Estados investem mais, mas a conta vai chegar logo

Enviado Terça, 16 de Agosto de 2022.

Próximos anos serão fracos também por causa do impacto da inflação nas despesas

Movidos pelo desejo de se reelegerem, governadores estaduais fizeram investimentos pesados no primeiro semestre. Os caixas estão abastecidos com recursos que sobraram das remessas feitas pelo governo federal durante a pandemia e pelo aumento da arrecadação proporcionado pela alta da inflação e das commodities e pela recuperação da economia. Mas a previsão é que esse cenário positivo vai mudar neste semestre e, principalmente, no próximo ano, e os caixas vão emagrecer. Além disso, o que é um investimento no primeiro momento, como a construção de uma nova escola, se transforma em fonte de despesa depois, demandando a contratação de professores e a compra de equipamentos.

Um total de R$ 31,4 bilhões foi investido pelos 26 Estados e o Distrito Federal de janeiro a junho, quase o triplo em termos reais do registrado antes das eleições de 2018, segundo o Valor (9/8). Os investimentos superaram as receitas correntes, que incluem arrecadação e transferências constitucionais da União, que subiram 21% em termos reais no primeiro semestre deste ano em relação ao mesmo período de 2018.

Embora a situação não seja a mesma nos diversos Estados, uma série de fatores abriu espaço para esse aumento de gastos, com objetivos claramente eleitorais. Inicialmente havia sobras das transferências extras feitas pela União como resposta à pandemia. Já no começo deste ano a arrecadação aumentou com a elevação da inflação e alta das commodities, e o crescimento econômico surpreendeu, especialmente na área de serviços. Por outro lado, as despesas foram contidas pelas restrições atípicas, impostas aos reajustes salariais dos servidores públicos na pandemia, quando o pagamento da dívida também chegou a ser suspenso.
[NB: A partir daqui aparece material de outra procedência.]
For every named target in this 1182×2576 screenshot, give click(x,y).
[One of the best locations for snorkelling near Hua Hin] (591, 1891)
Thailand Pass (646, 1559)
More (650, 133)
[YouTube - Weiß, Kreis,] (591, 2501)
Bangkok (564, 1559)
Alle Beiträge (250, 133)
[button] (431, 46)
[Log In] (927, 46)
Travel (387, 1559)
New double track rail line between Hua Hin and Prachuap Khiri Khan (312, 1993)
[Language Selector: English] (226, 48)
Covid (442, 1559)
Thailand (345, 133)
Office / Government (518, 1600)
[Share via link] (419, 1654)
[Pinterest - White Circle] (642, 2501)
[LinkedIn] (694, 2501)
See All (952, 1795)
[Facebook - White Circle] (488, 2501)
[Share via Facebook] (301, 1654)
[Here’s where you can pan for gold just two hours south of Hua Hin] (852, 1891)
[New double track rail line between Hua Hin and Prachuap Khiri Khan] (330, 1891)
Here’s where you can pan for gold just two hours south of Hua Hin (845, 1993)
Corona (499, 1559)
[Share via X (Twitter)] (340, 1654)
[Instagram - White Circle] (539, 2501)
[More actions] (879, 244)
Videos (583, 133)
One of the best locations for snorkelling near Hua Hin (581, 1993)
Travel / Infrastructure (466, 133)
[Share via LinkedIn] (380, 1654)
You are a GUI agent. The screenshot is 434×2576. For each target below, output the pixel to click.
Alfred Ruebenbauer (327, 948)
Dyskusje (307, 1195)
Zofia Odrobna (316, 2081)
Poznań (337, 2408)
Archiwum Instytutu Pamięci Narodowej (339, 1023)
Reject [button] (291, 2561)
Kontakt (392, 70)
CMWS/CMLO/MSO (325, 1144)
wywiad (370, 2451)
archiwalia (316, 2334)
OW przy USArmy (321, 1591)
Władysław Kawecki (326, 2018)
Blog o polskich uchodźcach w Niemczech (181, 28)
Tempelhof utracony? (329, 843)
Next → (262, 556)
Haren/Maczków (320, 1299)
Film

A sobra de caixa nos Estados se aproximou de R$ 320 bilhões no primeiro trimestre, segundo cálculo da Instituição Fiscal Independente (IFI). O dinheiro também sobrou nos municípios, que contavam com R$ 185,7 bilhões, totalizando pouco mais de meio trilhão (O Globo 23/5). Parte desses recursos tem destino certo para saúde e educação, mas houve sobras para obras.

O governo federal também ficou de olho nesse dinheiro e forçou os Estados a cortarem o ICMS aplicado nos combustíveis, energia elétrica e telecomunicações, além de ter mudado a base do cálculo do ICMS sobre combustíveis. Os municípios serão igualmente atingidos porque recebem parte do ICMS. A manobra caiu como uma luva para transformar os Estados nos vilões da alta da gasolina.

A redução de impostos sobre bens essenciais como esses é louvável até porque havia Estados que cobravam uma alíquota superior a 30%. Segundo o IFI, os Estados arrecadaram R$ 652,42 bilhões com ICMS em 2021, e 27,4% desse total, R$ 178,9 bilhões, vieram da tributação de energia e combustíveis. Mas não dá para esconder o caráter eleitoreiro da medida. A União também abriu mão de impostos federais sobre combustíveis, mas, a medida só vale até o fim do ano nesse caso.

O governo federal estimou que os Estados vão perder R$ 20 bilhões com as mudanças no ICMS. Mas números do próprio Tesouro indicam que a perda pode ser maior. O Tesouro registrou superávit de R$ 70 bilhões nos governos regionais, o que inclui os municípios, de janeiro a maio, e prevê no máximo R$ 72 bilhões para o ano todo, o que indica que os próximos meses serão de receitas magras.

O especialista em contas públicas Sergio Gobetti prevê uma perda de R$ 57 bilhões apenas no segundo semestre, quase o dobro dos investimentos do primeiro. Os próximos anos também serão fracos, antecipa, por causa do impacto da inflação nas despesas. O aumento da inflação tem efeito em dois tempos nas contas públicas: em um primeiro momento aumenta a arrecadação e, no segundo, eleva as despesas, esfumando os ganhos. A pressão por reajuste do salário do funcionalismo já é uma realidade.

Por trás desse embate, há a discussão sobre o caráter do aumento da arrecadação dos Estados. Os Estados se queixam que o governo federal promoveu mudanças nas regras tributárias baseado em uma expansão conjuntural da arrecadação, que não deve se manter a curto prazo - o Estado de São Paulo já registra desaceleração na receita.

Quatro Estados já conseguiram na Justiça liminar para abater as perdas de arrecadação da dívida a pagar ao Tesouro. Somente São Paulo vai economizar R$ 2,6 bilhões neste ano. Mudanças feitas “na marra” têm pernas curtas.